Top of Records shown
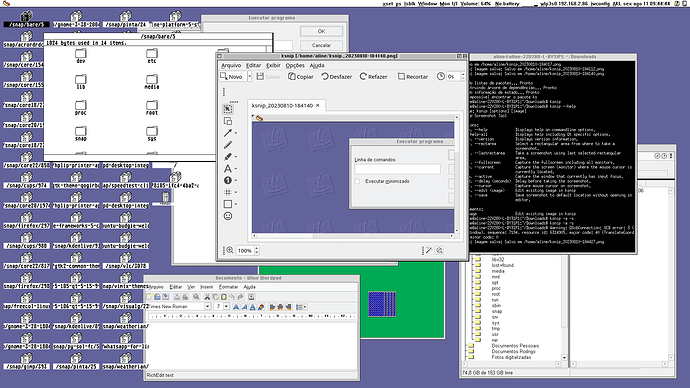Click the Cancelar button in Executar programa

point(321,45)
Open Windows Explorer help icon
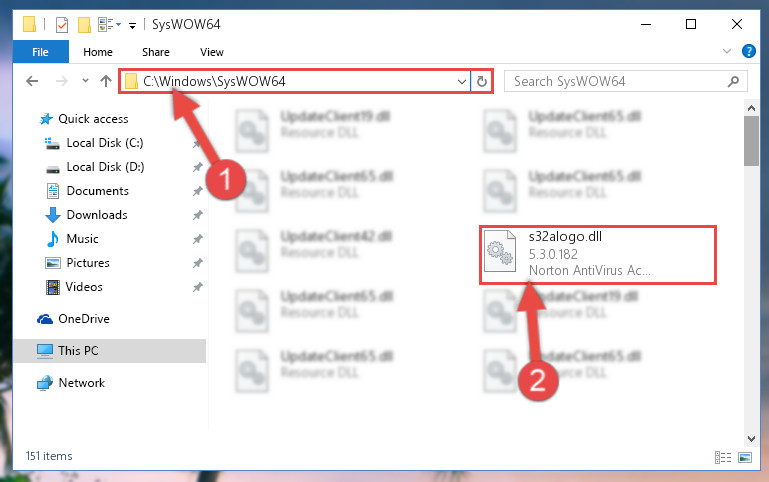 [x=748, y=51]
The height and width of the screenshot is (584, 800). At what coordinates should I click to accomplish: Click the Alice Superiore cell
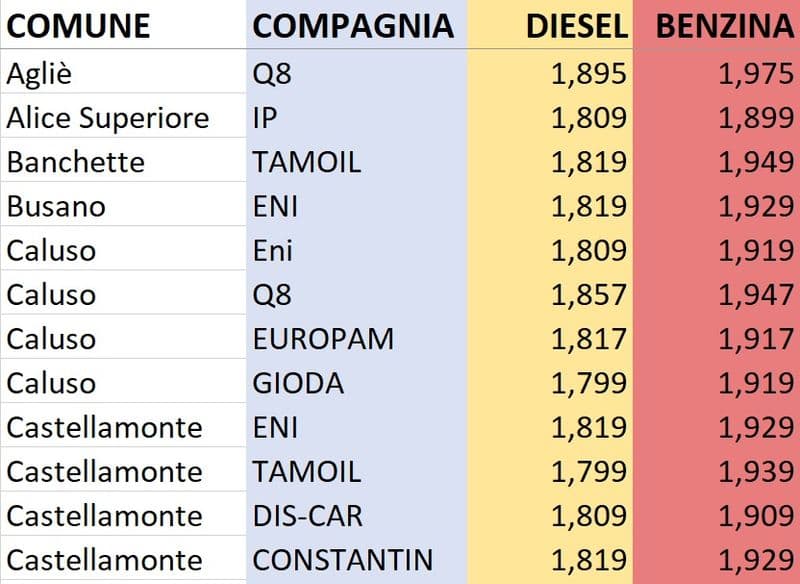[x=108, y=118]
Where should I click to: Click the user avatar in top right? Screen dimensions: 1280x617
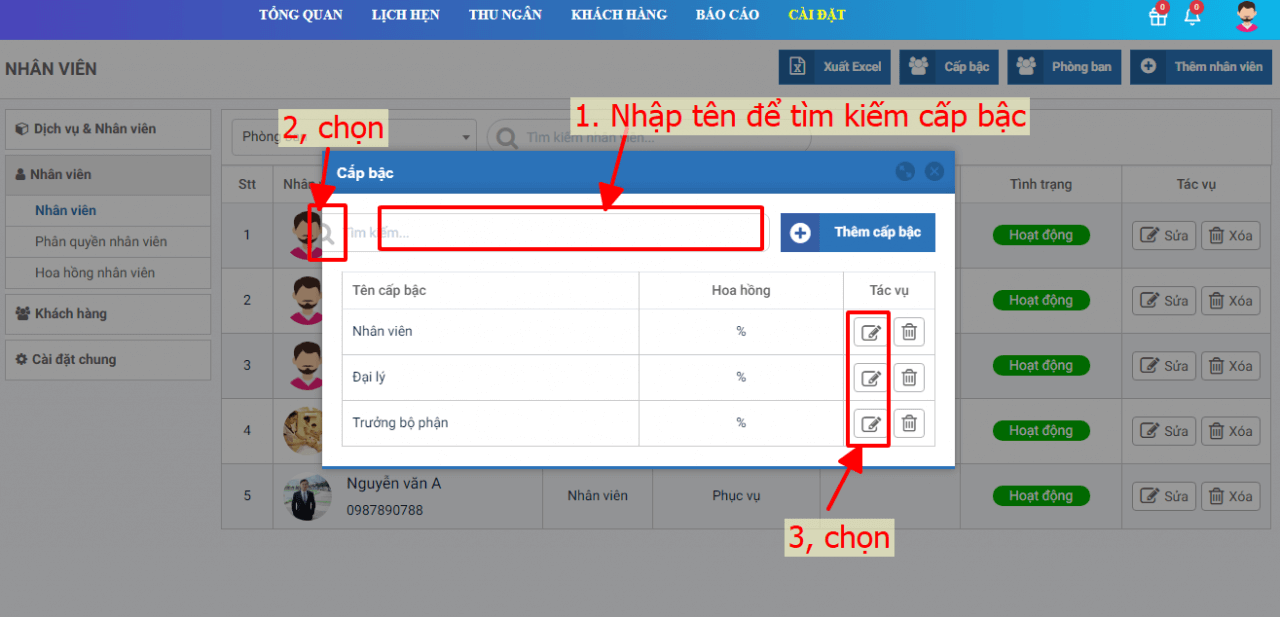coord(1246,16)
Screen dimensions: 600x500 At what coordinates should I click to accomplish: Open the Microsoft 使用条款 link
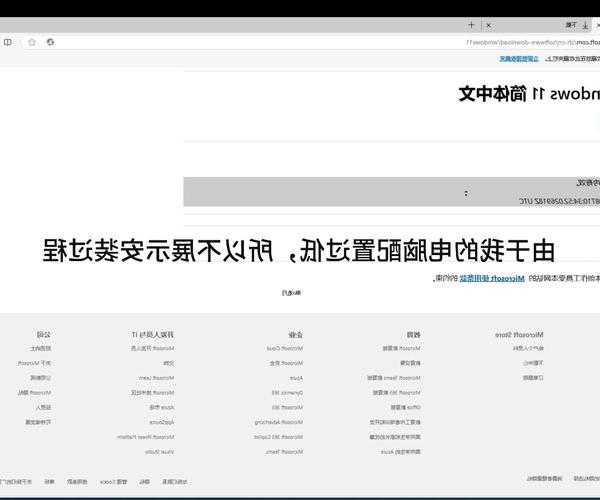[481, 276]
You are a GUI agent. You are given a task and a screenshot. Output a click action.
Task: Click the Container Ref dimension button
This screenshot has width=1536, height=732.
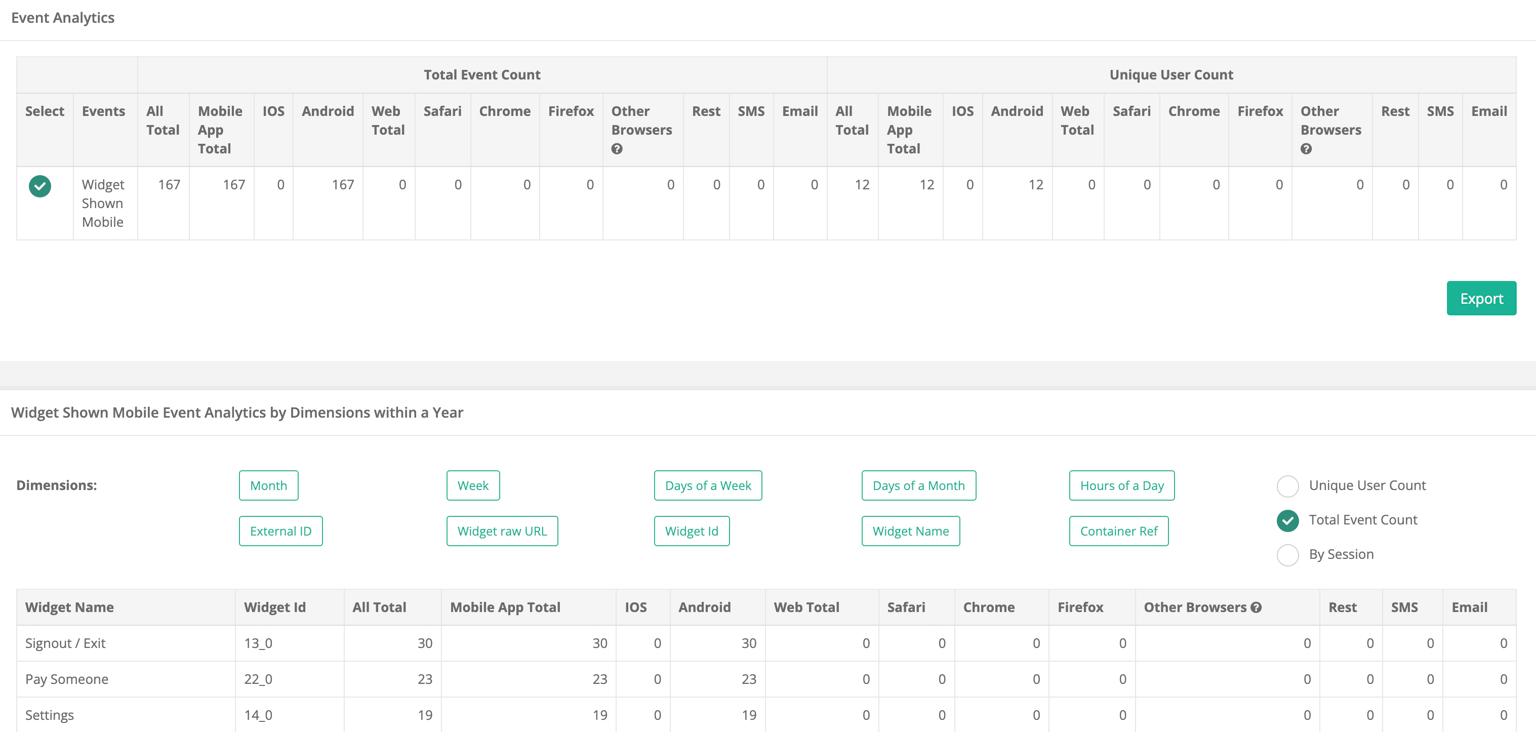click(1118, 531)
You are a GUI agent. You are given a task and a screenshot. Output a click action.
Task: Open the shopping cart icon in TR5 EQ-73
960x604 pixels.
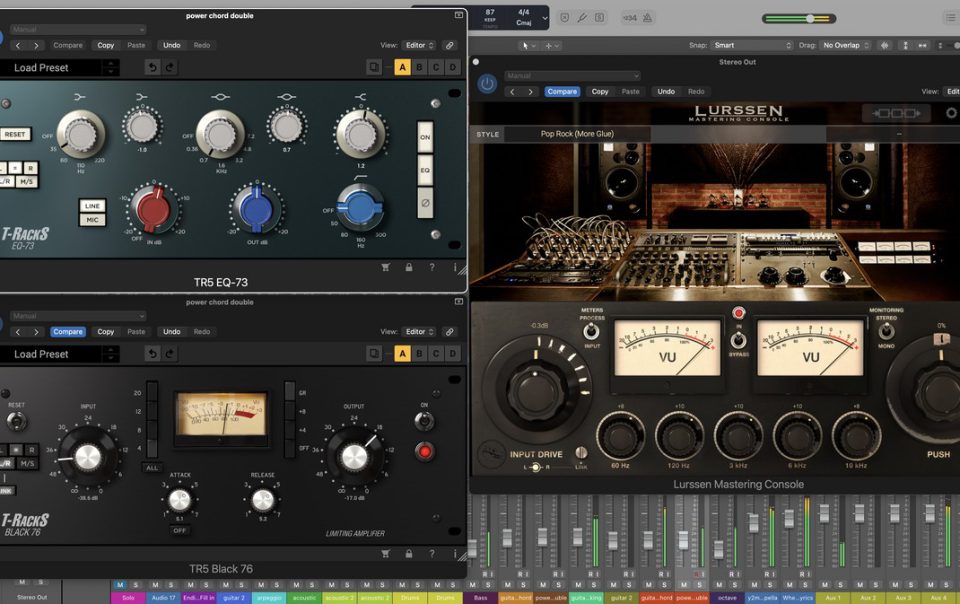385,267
Bottom of Records shown
◆ **Task to complete**
Where the line with "This screenshot has width=1536, height=732." appears, begin there and transcribe exactly through the last line of the data, leaving all pictures aside.

◆ **Written answer**
This screenshot has width=1536, height=732.
click(1118, 531)
You are a GUI agent. You are given a task and a screenshot. Output a click action.
Task: Open the shopping cart icon in TR5 EQ-73
960x604 pixels.
385,267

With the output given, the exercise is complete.